Among the lines of data below, reproduce only those from the one with "Компании (211, 80)" through the one with "Описание и отзывы [tab] (80, 727)", exactly as they stand, both ends included.

ENTRIES SHOWN
------
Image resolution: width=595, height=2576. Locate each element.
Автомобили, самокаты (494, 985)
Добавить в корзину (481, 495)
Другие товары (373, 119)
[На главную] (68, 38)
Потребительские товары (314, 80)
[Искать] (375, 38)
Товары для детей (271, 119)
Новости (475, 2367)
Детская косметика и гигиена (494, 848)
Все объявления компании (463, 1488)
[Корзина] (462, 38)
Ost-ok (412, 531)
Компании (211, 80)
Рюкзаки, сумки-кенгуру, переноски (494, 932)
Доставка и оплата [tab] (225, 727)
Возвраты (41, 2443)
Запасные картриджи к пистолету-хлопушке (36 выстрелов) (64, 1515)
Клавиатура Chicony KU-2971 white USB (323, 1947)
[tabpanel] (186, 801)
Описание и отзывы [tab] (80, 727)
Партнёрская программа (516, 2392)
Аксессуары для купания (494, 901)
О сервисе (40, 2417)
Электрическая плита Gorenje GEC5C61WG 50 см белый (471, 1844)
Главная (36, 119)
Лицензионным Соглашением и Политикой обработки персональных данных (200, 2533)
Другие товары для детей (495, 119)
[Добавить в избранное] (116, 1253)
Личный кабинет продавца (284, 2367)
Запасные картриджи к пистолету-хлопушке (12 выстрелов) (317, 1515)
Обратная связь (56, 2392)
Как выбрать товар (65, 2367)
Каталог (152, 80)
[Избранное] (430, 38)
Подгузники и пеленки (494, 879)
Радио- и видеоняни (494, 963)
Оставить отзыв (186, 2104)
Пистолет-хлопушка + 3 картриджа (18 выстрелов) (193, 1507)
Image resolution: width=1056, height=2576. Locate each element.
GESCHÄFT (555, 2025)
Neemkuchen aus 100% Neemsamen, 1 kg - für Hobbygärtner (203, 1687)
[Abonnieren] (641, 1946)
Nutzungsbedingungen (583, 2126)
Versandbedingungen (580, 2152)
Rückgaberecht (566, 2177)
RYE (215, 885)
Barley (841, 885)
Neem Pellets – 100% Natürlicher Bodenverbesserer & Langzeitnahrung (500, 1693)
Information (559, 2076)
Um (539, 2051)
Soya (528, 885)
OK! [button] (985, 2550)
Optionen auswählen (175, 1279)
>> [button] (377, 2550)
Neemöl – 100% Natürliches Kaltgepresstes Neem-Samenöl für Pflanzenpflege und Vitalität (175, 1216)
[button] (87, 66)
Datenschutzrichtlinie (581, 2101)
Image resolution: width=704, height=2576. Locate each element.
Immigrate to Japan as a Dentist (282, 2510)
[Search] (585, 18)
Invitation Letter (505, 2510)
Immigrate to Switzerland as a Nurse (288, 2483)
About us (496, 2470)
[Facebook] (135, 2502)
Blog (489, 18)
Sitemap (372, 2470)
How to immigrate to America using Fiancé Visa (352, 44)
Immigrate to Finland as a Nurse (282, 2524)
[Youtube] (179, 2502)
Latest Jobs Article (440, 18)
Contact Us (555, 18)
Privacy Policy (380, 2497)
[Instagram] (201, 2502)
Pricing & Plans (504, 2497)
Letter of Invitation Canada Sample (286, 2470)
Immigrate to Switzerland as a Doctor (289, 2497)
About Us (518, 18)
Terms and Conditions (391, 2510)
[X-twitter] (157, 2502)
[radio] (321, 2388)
------
ANSWER BOX
Компании (211, 80)
Рюкзаки, сумки-кенгуру, переноски (494, 932)
Доставка и оплата [tab] (225, 727)
Возвраты (41, 2443)
Запасные картриджи к пистолету-хлопушке (36 выстрелов) (64, 1515)
Клавиатура Chicony KU-2971 white USB (323, 1947)
[tabpanel] (186, 801)
Описание и отзывы [tab] (80, 727)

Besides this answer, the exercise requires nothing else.